The two classification systems

Tennessee (Sibai 1990)

Binary diagnosis — “complete” HELLP requires ALL three of:

  • Haemolysis — LDH > 600 U/L, OR bilirubin > 1.2 mg/dL, OR fragmented red cells on smear.
  • Elevated liver enzymes — AST ≥ 70 U/L.
  • Low platelets — PLT < 100,000 / µL.

Mississippi (Martin 1991)

Three-class severity grading by platelet count, given haemolysis and elevated liver enzymes:

  • Class 1 (severe) — PLT ≤ 50,000 + LDH ≥ 600 + AST ≥ 70. Highest morbidity.
  • Class 2 (moderate) — PLT 50,001-100,000 + LDH ≥ 600 + AST ≥ 70.
  • Class 3 (partial) — PLT 100,001-150,000 + LDH ≥ 600 + AST ≥ 40. “Incomplete” HELLP variant.

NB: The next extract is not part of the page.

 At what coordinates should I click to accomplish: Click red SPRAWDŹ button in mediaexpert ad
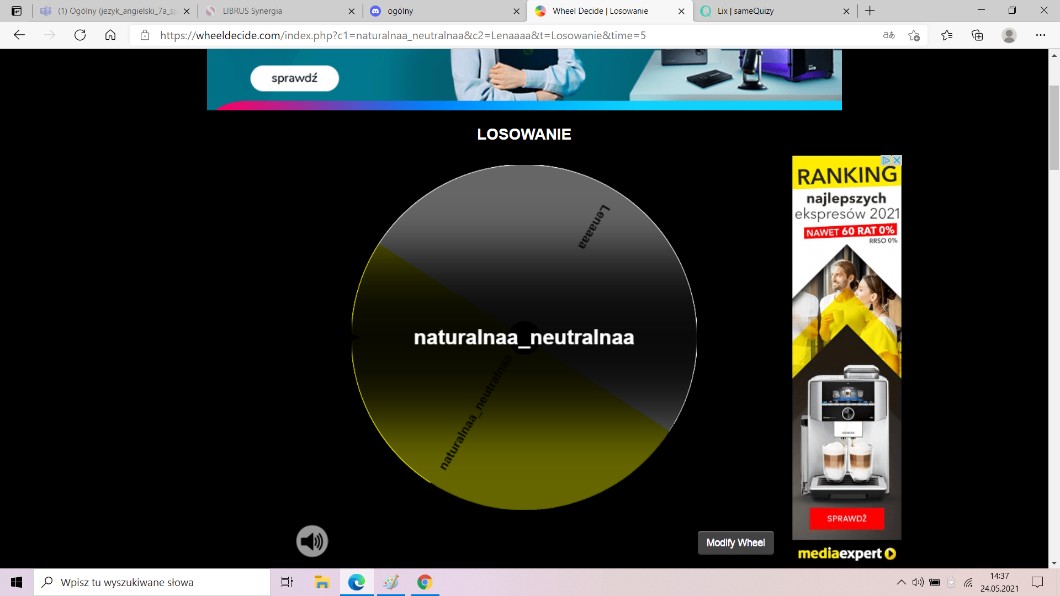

Mississippi correlates more closely with maternal outcome severity. Many obstetric teams document both for clarity.

Symptoms — when to suspect HELLP

  • Right-upper-quadrant or epigastric pain (~90 %) — from liver capsule stretch / ischemia.
  • Nausea, vomiting, malaise (~50 %).
  • Headache, visual disturbance (~30 %).
  • Hypertension — usually but not universal; ~12 % normotensive.
  • Generalised oedema — legs, hands, face.
  • “Flu-like” feeling in the days before — non-specific but commonly reported.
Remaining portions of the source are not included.